◆ Exercise instructions: Please quote the entries below word for word, from the first one up to and including the line containing "tap(124, 92)".

----- Data lines -----

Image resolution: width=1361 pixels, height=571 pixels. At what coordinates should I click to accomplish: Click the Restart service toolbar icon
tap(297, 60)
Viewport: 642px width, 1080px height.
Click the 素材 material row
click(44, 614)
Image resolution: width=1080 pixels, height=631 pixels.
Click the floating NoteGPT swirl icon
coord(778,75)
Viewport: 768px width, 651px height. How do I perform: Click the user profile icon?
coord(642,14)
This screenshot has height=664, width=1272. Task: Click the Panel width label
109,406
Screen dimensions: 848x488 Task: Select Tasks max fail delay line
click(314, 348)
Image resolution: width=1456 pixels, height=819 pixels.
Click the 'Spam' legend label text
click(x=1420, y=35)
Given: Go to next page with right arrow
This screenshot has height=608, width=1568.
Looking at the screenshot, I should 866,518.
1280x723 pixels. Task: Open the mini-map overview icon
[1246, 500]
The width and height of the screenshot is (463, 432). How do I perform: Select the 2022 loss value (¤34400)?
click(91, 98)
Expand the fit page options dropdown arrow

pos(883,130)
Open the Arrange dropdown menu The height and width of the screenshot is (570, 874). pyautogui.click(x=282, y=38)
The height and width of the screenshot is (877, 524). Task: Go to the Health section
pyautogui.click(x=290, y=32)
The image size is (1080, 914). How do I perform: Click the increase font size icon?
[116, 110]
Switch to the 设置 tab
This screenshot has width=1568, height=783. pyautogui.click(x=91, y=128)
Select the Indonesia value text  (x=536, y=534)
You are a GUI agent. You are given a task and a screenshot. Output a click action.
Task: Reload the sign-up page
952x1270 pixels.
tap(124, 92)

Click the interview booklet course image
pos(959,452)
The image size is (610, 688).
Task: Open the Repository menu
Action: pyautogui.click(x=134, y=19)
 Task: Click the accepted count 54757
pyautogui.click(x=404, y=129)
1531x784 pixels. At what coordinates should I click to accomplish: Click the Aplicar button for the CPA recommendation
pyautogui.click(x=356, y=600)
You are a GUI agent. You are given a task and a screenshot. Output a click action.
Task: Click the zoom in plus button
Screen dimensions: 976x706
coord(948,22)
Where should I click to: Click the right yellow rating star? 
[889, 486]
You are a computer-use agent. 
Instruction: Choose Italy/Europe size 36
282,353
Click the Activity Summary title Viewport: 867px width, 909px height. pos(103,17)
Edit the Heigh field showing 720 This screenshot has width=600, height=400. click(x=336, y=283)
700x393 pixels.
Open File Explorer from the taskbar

-----

◆ Solution:
Image resolution: width=1361 pixels, height=571 pixels. At what coordinates should I click to accomplish: Click the Restart service toolbar icon
tap(297, 60)
Viewport: 642px width, 1080px height.
Click the 素材 material row
click(44, 614)
Image resolution: width=1080 pixels, height=631 pixels.
Click the floating NoteGPT swirl icon
coord(778,75)
Viewport: 768px width, 651px height. How do I perform: Click the user profile icon?
coord(642,14)
This screenshot has height=664, width=1272. Task: Click the Panel width label
109,406
Screen dimensions: 848x488 Task: Select Tasks max fail delay line
click(314, 348)
Image resolution: width=1456 pixels, height=819 pixels.
Click the 'Spam' legend label text
click(x=1420, y=35)
Given: Go to next page with right arrow
This screenshot has height=608, width=1568.
Looking at the screenshot, I should 866,518.
1280x723 pixels. Task: Open the mini-map overview icon
[1246, 500]
The width and height of the screenshot is (463, 432). How do I perform: Select the 2022 loss value (¤34400)?
click(91, 98)
Expand the fit page options dropdown arrow

pos(883,130)
Open the Arrange dropdown menu The height and width of the screenshot is (570, 874). pyautogui.click(x=282, y=38)
The height and width of the screenshot is (877, 524). Task: Go to the Health section
pyautogui.click(x=290, y=32)
The image size is (1080, 914). How do I perform: Click the increase font size icon?
[116, 110]
Switch to the 设置 tab
This screenshot has width=1568, height=783. pyautogui.click(x=91, y=128)
Select the Indonesia value text  (x=536, y=534)
You are a GUI agent. You are given a task and a screenshot. Output a click action.
Task: Reload the sign-up page
952x1270 pixels.
tap(124, 92)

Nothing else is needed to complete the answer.